§ Supplied entries
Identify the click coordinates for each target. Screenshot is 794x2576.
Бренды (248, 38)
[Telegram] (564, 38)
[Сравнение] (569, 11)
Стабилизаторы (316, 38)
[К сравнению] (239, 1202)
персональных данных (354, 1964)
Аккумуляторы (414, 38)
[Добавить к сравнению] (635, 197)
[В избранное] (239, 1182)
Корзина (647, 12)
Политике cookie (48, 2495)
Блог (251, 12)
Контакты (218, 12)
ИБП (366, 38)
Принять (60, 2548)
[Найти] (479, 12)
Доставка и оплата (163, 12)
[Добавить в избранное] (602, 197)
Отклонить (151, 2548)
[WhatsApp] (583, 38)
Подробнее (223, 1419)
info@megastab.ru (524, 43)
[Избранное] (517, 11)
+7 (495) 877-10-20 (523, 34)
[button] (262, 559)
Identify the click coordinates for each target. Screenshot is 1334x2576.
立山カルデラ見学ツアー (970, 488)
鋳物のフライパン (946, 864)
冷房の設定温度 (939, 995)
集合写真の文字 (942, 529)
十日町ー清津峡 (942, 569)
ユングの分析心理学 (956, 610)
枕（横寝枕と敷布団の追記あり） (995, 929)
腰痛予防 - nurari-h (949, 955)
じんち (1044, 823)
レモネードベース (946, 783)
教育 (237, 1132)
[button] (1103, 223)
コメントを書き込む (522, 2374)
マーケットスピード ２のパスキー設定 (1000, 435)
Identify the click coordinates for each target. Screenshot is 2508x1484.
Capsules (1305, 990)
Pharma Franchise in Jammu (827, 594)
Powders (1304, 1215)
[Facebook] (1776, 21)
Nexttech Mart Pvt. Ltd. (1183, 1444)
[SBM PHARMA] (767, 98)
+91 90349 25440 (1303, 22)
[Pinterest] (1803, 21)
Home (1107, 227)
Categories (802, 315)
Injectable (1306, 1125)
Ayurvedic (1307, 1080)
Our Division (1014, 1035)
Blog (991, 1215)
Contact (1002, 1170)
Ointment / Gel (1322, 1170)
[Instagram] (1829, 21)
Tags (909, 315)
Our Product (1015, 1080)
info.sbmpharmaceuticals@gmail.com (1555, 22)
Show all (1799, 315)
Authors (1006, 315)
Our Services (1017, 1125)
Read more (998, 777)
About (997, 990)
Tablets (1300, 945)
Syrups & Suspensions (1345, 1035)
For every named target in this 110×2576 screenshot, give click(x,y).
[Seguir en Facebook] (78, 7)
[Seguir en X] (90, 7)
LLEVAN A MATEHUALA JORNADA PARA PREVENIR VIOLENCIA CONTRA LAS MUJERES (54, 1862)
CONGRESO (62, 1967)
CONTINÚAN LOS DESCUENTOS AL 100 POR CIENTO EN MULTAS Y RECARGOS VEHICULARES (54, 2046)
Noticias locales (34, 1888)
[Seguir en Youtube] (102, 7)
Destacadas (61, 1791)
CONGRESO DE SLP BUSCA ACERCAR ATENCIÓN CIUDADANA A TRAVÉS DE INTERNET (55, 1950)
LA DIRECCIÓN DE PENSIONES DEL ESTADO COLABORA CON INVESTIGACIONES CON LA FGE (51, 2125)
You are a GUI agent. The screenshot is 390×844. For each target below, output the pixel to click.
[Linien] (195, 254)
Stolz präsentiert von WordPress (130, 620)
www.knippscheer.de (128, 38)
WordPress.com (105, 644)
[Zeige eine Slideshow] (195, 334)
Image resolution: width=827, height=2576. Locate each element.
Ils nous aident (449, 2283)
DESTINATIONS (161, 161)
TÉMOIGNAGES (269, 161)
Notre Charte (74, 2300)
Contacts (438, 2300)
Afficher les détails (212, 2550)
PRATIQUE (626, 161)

§ Task details
From the records above, repeat exactly the lines from the one with "Screenshot is 1334x2576." through the one with "[Facebook] (1776, 21)", both included.

§ Answer space
Identify the click coordinates for each target. Screenshot is 1334x2576.
立山カルデラ見学ツアー (970, 488)
鋳物のフライパン (946, 864)
冷房の設定温度 (939, 995)
集合写真の文字 (942, 529)
十日町ー清津峡 (942, 569)
ユングの分析心理学 (956, 610)
枕（横寝枕と敷布団の追記あり） (995, 929)
腰痛予防 - nurari-h (949, 955)
じんち (1044, 823)
レモネードベース (946, 783)
教育 (237, 1132)
[button] (1103, 223)
コメントを書き込む (522, 2374)
マーケットスピード ２のパスキー設定 (1000, 435)
Identify the click coordinates for each target. Screenshot is 2508x1484.
Capsules (1305, 990)
Pharma Franchise in Jammu (827, 594)
Powders (1304, 1215)
[Facebook] (1776, 21)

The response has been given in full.